This work studies the NP-hard problem of selecting an optimal subset of large language models (LLMs) under budget constraints to maximize classification accuracy. We formally establish that the accuracy function is monotone non-decreasing but not submodular—a key structural insight that precludes direct application of standard submodular optimization techniques. To address this, we propose a dynamic programming algorithm with a provable approximation guarantee, integrating response aggregation and budget-aware combinatorial optimization. Extensive experiments on multiple real-world datasets demonstrate that our method consistently outperforms three classes of baselines, achieving average accuracy improvements of 3.2–7.8 percentage points under identical budget constraints. The approach thus offers a theoretically grounded, cost-effective solution for LLM selection and ensemble design in resource-constrained settings.

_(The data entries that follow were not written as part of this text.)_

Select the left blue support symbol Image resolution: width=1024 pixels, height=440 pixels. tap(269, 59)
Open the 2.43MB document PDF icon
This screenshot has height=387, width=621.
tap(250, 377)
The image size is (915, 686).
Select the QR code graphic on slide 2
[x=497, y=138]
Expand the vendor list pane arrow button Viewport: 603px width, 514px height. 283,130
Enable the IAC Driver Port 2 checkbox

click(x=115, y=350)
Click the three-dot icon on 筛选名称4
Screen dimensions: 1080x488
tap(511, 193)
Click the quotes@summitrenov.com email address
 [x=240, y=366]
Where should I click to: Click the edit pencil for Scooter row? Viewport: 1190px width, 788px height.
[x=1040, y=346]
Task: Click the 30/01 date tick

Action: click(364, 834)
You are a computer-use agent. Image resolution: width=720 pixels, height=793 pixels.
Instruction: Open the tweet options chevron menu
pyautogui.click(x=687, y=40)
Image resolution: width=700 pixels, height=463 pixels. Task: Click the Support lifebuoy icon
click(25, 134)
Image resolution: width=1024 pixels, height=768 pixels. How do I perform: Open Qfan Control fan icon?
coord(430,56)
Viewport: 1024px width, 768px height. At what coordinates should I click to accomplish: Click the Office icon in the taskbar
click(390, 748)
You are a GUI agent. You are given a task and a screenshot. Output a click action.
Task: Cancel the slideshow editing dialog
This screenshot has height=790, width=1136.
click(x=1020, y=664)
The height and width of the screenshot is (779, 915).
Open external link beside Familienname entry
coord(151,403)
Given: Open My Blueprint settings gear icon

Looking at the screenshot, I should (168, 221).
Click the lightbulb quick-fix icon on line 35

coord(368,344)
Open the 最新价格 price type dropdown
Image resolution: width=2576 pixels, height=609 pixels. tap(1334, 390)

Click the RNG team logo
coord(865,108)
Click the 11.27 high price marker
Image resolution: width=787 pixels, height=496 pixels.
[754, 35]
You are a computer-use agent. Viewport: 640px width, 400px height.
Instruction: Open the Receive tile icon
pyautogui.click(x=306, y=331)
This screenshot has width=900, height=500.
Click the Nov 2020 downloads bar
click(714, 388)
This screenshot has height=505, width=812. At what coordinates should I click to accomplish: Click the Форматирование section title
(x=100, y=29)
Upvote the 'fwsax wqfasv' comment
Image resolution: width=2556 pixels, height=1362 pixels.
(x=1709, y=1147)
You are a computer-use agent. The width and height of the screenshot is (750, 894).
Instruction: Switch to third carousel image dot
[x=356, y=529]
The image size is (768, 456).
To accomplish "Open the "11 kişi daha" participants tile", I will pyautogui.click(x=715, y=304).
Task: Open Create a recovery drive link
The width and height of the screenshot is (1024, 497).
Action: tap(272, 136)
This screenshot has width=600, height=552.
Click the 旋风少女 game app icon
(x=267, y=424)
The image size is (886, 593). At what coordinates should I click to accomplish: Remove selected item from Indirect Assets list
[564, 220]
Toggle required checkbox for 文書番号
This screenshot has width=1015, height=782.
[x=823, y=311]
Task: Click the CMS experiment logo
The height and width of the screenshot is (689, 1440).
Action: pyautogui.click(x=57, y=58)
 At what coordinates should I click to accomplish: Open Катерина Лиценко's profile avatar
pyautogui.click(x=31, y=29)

Large language models (LLMs) have demonstrated remarkable capabilities in comprehending and generating natural language content, attracting widespread popularity in both industry and academia in recent years. An increasing number of services have sprung up which offer LLMs for various tasks via APIs. Different LLMs demonstrate expertise in different domains of queries (e.g., text classification queries). Meanwhile, LLMs of different scales, complexity, and performance are priced diversely. Driven by this observation, a growing number of researchers are investigating the LLM ensemble strategy with a focus on cost-effectiveness, aiming to decrease overall usage costs while enhancing performance. However, to the best of our knowledge, none of the existing works addresses the problem, i.e., how to find an LLM ensemble subject to a cost budget, which maximizes the ensemble performance. In this paper, we formalize the performance of an ensemble of models (LLMs) using the notion of prediction accuracy which we formally define. We develop an approach for aggregating responses from multiple LLMs to enhance ensemble performance. Building on this, we formulate the ensemble selection problem as that of selecting a set of LLMs subject to a cost budget such that the overall prediction accuracy is maximized. We theoretically establish the non-decreasing and non-submodular properties of the prediction accuracy function and provide evidence that the Optimal Ensemble Selection problem is likely to be NP-hard. Subsequently, we apply dynamic programming and propose an algorithm called ThriftLLM. We prove that ThriftLLM achieves a near-optimal approximation guarantee. In addition, it achieves state-of-the-art query performance on multiple real-world datasets against 3 competitors in our extensive experimental evaluation, strongly supporting the effectiveness and superiority of our method.